The existing emulated TLS solution can be modified to work with 
shared libraries pretty easily. At present, I have no intention 
of trying to implement native TLS.

     Bit

Nov 06 2015

Jacob Carlborg <doob me.com> writes:

On 2015-11-06 18:15, bitwise wrote:

 The existing emulated TLS solution can be modified to work with shared
 libraries pretty easily. At present, I have no intention of trying to
 implement native TLS.

I don't see how it can be modified "pretty easily". You don't need 
native TLS, but as far as I can see you basically need to do, in the 
runtime, what the dynamic linker is already doing.

-- 
/Jacob Carlborg

Nov 06 2015

bitwise <bitwise.pvt gmail.com> writes:

On Friday, 6 November 2015 at 17:56:06 UTC, Jacob Carlborg wrote:
 On 2015-11-06 18:15, bitwise wrote:

 The existing emulated TLS solution can be modified to work 
 with shared
 libraries pretty easily. At present, I have no intention of 
 trying to
 implement native TLS.

 I don't see how it can be modified "pretty easily". You don't 
 need native TLS, but as far as I can see you basically need to 
 do, in the runtime, what the dynamic linker is already doing.

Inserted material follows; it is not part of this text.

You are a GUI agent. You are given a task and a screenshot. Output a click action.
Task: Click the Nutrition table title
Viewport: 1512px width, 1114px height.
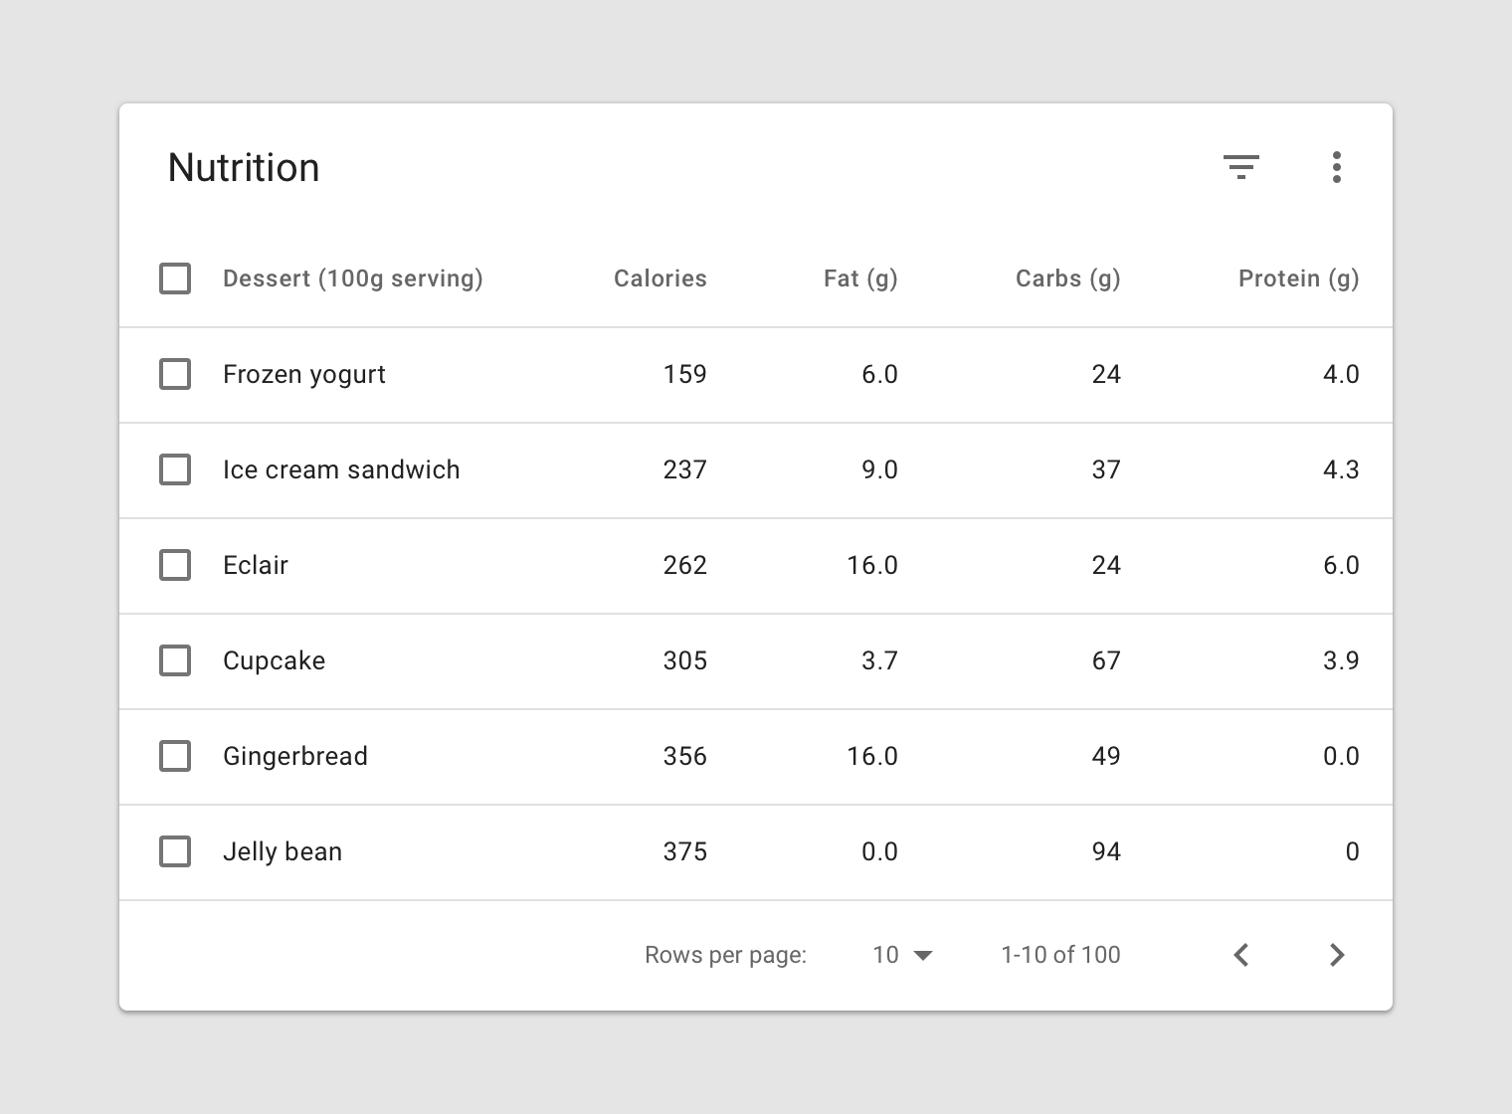(244, 167)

Currently, the compiler just calls ___tls_get_addr(void *p) to 
get the thread local copy of a global. If that function signature 
is altered to take a pointer to the image as well, the problem is 
solved.

      Bit

Nov 06 2015

Jacob Carlborg <doob me.com> writes:

On 2015-11-06 19:46, bitwise wrote:

 Currently, the compiler just calls ___tls_get_addr(void *p) to get the
 thread local copy of a global. If that function signature is altered to
 take a pointer to the image as well, the problem is solved.

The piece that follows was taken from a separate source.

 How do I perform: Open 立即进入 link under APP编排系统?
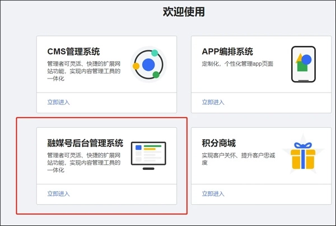[213, 102]
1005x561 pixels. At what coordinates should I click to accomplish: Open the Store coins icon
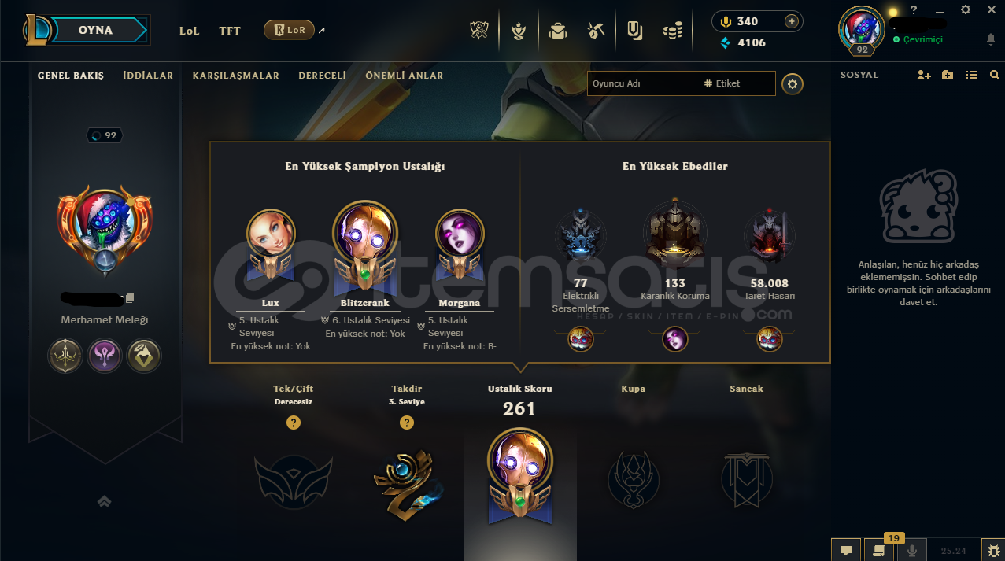[x=672, y=31]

Hehe, you make it sound so easy. Perhaps I missed something and you know 
more than I do. But as far as I know you have two options:

1. Implement native TLS. This will require modifications to the compiler 
and minor tweaks in the runtime

2. Continue to use the custom TLS implementation but add support for 
dynamic libraries. This will require modifications to the compiler (as 
you said above) and major changes to the runtime

The native TLS implementation works as you described above (roughly). I 
can hardly believe that the code Apple added to the dynamic linker to 
implement TLS is not necessary. I don't see how you can get around not 
implementing the same code as the dynamic linker does.

I also think that this is a good opportunity to change to native TLS. I 
don't like this situation we have now: "Yeah, D is compatible with C, 
except TLS on OS X.".

-- 
/Jacob Carlborg

Nov 07 2015

bitwise <bitwise.pvt gmail.com> writes:

On Saturday, 7 November 2015 at 08:37:40 UTC, Jacob Carlborg 
wrote:
 On 2015-11-06 19:46, bitwise wrote:

 Currently, the compiler just calls ___tls_get_addr(void *p) to 
 get the
 thread local copy of a global. If that function signature is 
 altered to
 take a pointer to the image as well, the problem is solved.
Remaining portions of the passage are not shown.